NLP
T5 Project proposal
Topic Modeling and Clustering of News-Articles-and-Essays
Students:
- Nasser Alshehri
- Abdullah Bushnag
- Abdulrhman Alqurashi
OVERVIEW
News come in different formats, different types and different categories. Here we attempt to use Topic modeling and Clustering to get answers on what each content containt based on its content and then we try to do it based only on its title.
The process would be: We load the data. Keep what we need from the data. Clean the text(ex:stopwords).
Build the bag of words for all documents. Build the bag of words for each document.
Vectorize the data. Run the LDA model. Run the model on all data and save the output to dataframe
Run the Clustering algorithm. Save the data to csv. Make the charts.
Data
The data is acquired from: https://components.one/datasets/all-the-news-articles-dataset
The Raw data containts 12 features: id, title, author, date, content, year, month, publication, category, digital, section, url.
The features we are using are only the 'title' and 'content'.
The data we are not interested in will be dropped/ignored.
The 'title' is the headling/name/title of the news/Article/Essay. The 'Content' is the body/content/Essay/Article/News itself.
TOOLS
Pandas Numpy Scikit-learn Matplotlib Seaborn nltk gensim

(Source records)
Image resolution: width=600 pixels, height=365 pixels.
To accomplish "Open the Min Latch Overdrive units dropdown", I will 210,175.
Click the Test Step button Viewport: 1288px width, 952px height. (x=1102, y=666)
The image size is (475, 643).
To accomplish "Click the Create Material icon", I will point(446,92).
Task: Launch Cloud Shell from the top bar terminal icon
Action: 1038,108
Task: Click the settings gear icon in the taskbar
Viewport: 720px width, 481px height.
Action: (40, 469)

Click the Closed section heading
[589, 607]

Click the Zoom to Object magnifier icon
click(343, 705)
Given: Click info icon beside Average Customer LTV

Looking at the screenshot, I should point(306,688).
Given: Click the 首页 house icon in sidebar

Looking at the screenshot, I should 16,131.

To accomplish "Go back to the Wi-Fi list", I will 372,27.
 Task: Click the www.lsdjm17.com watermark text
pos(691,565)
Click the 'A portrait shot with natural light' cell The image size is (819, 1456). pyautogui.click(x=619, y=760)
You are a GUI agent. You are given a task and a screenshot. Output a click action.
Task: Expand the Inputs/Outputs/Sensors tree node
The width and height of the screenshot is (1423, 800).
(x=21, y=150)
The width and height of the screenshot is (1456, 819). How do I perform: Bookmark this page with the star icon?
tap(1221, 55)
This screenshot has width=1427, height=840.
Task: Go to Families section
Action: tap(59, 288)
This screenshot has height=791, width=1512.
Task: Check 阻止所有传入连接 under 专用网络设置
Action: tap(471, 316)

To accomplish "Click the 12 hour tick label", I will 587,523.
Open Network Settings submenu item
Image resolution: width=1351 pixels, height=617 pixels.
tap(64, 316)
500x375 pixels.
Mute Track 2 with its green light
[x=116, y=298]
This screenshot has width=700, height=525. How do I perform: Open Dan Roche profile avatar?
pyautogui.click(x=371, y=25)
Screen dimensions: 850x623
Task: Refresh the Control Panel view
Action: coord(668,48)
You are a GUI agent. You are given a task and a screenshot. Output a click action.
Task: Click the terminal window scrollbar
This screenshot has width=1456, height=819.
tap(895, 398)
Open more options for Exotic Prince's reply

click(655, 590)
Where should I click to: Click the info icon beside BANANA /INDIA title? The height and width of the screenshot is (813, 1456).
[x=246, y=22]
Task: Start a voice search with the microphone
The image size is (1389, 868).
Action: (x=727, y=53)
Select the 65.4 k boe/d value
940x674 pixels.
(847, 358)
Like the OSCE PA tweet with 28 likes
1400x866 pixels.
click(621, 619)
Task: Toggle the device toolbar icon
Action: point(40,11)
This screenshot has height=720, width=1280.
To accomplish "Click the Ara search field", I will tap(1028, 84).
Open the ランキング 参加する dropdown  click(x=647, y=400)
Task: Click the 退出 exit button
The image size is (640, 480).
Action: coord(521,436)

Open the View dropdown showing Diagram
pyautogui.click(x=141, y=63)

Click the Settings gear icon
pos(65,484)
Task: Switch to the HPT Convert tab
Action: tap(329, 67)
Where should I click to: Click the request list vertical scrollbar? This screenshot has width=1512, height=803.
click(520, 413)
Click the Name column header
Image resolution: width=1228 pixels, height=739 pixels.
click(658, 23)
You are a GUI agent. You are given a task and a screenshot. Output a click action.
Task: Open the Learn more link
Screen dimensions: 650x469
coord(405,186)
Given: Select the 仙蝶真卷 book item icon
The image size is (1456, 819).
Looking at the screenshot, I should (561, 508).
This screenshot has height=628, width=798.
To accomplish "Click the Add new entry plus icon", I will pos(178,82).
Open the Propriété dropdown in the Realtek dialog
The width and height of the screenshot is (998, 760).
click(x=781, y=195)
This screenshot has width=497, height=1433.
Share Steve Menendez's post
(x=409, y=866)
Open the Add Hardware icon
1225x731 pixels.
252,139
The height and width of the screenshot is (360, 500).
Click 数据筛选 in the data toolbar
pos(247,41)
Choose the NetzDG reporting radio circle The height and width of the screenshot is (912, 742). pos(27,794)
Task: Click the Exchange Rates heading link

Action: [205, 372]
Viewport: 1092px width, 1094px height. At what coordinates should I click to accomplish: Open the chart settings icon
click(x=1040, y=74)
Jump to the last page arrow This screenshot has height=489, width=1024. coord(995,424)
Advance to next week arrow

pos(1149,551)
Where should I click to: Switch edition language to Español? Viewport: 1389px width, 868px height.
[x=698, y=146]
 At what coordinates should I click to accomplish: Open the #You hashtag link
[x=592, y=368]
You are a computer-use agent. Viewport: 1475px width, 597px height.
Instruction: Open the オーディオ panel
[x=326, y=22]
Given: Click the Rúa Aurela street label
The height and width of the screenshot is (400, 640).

What the task asks => Which two features of the raw data does the project proposal say it uses?

Written response => Only 'title' and 'content'.